Descobrimos uma maneira melhor: os “gémeos digitais”. Basicamente, simulamos todo o processo antes mesmo de instalar qualquer aquecedor no equipamento.
Visualizando o calor
Pense nisso como algo mais do que apenas um desenho 3D sofisticado. Trata-se de um modelo que realmente entende as leis da física. Informamos a potência dos elementos de aquecimento e o calor específico dos componentes, e a simulação mostra exatamente como o calor se dispersa pelo túnel.
Dessa forma, é possível identificar as zonas onde o ar fica parado ou onde os componentes não são devidamente cozidos. É assim que determinamos a distância correta entre os aquecedores. Se eles estiverem muito próximos, o pó será queimado. Se estiverem muito distantes, o revestimento não será uniforme. A simulação nos diz qual é a distância exata necessária para manter o gradiente de temperatura estável. Sem necessidade de adivinhações.
Reduzindo o desperdício
A criação de protótipos físicos é extremamente cara. Toda vez que você muda a posição dos aquecedores, você gasta energia e acaba descartando peças defeituosas.

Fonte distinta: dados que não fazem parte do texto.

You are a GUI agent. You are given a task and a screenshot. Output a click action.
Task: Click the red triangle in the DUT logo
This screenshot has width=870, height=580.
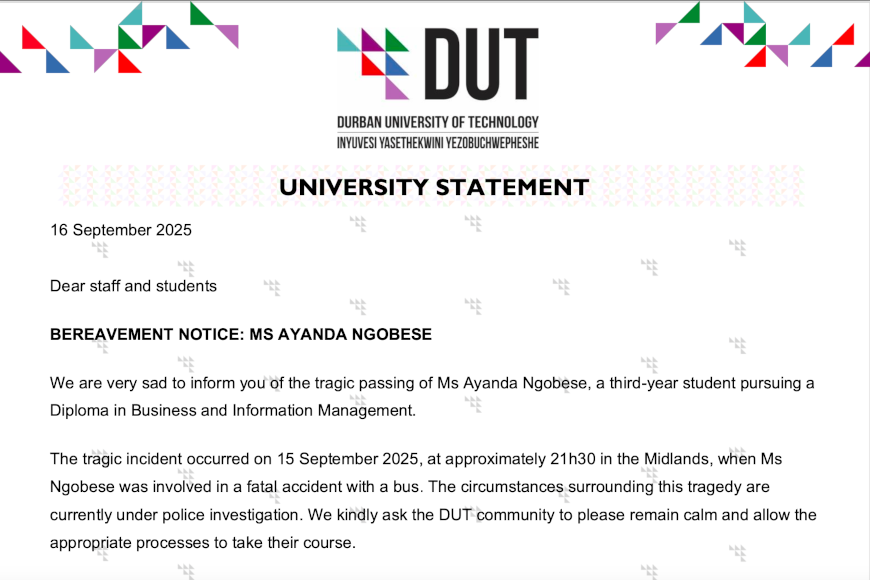[373, 64]
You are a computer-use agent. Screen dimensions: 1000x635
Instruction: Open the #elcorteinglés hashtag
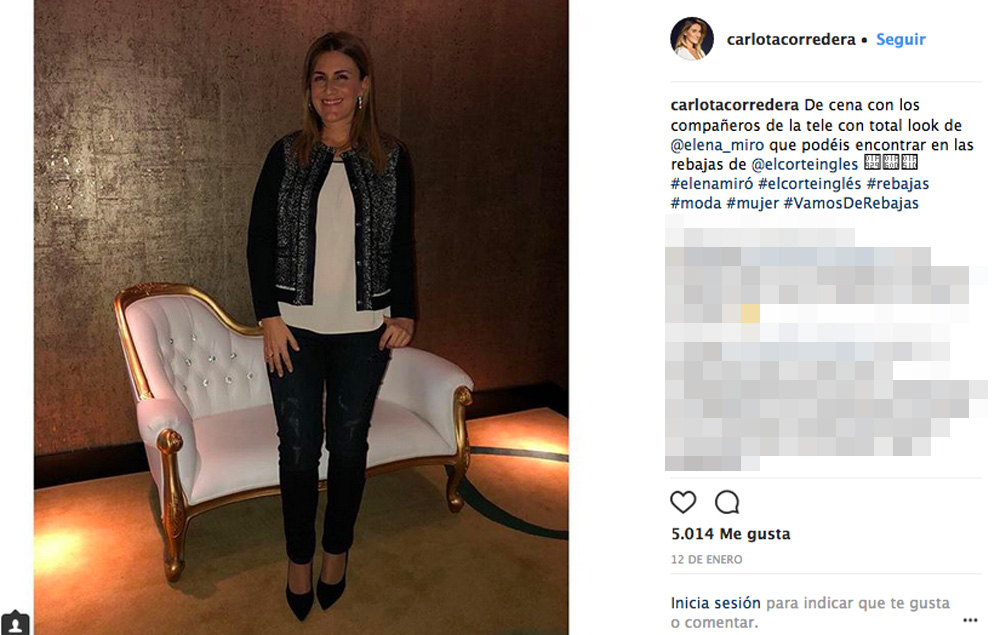[809, 184]
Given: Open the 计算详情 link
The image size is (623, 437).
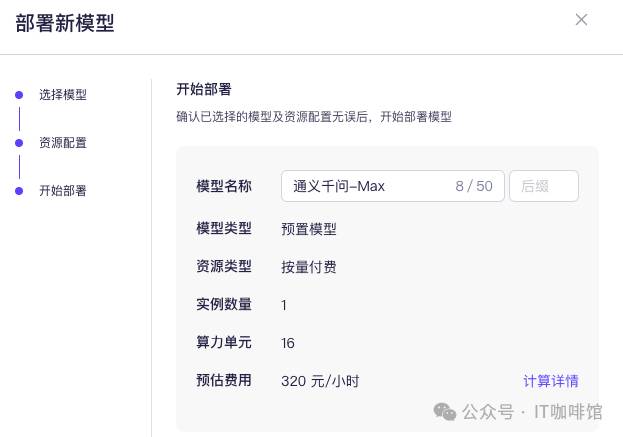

Com os gémeos digitais, podemos “pré-produzir” o processo. Podemos ajustar a velocidade do transportador e ver exatamente como isso afeta o tempo de tratamento, sem desperdiçar nenhum pedaço de metal. Além disso, temos um mapa claro da distribuição do calor. Isso nos permite saber imediatamente se a fonte de energia consegue lidar com a carga, ou se vamos acabar quebrando os disjuntores assim que cada zona atingir a temperatura máxima.
Verificação na prática
Claro, isso não é mágica. O modelo só é tão preciso quanto as informações que inserimos nele. Por exemplo, se a temperatura no ambiente de trabalho for 10 graus menor do que o valor informado na simulação, o tempo necessário para o processo será diferente na realidade.
É por isso que ainda realizamos algumas calibrações manuais. Assim que a linha de produção começa a funcionar, verificamos as leituras dos sensores físicos para garantir que o mundo digital esteja compatível com o mundo real.